Listed Building – Grade I
- Official name: Queens' College, the Buildings Surrounding Front Court, Cloister Court, Pump Court, and Walnut Tree Court
- Designated: 26 April 1950
- Reference no.: 1087041

= Queens' College Old Library =

Original Library of Queens' College, Cambridge

The Queens' College Old Library is a historic library at Queens' College, Cambridge. The library was established as part of the college's foundation in 1448 and contains approximately 30,000 volumes spanning the 12th to 19th centuries.

Dr Tim Eggington is the current Keeper of the Old Library at Queens'.

==Description==
The Old Library comprises a single room in the north side of Old Court, which has been in continual use as a library since its foundation. Adjacent to the college's original chapel, the room can be accessed from a passageway connecting to Walnut Tree Court.

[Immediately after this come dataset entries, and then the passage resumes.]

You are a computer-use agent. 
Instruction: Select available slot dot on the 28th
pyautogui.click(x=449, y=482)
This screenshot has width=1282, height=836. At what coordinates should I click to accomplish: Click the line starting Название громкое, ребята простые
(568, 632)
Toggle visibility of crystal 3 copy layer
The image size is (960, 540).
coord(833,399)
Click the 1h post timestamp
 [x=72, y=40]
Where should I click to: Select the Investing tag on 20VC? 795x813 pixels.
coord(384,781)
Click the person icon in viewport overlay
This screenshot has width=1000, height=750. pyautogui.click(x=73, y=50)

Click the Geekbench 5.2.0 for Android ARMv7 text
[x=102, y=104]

The interior retains its original medieval desks and bookshelves, made from older medieval lecterns, arranged perpendicularly to the north and south walls. Unlike many libraries of a similar age, a large number of medieval books in the collection have retained their original bindings, due to Queens' being unable to afford then-popular rebindings in the 18th century. For these reasons, the Old Library's website claims that "of all Oxbridge libraries, it remains closest to its original state".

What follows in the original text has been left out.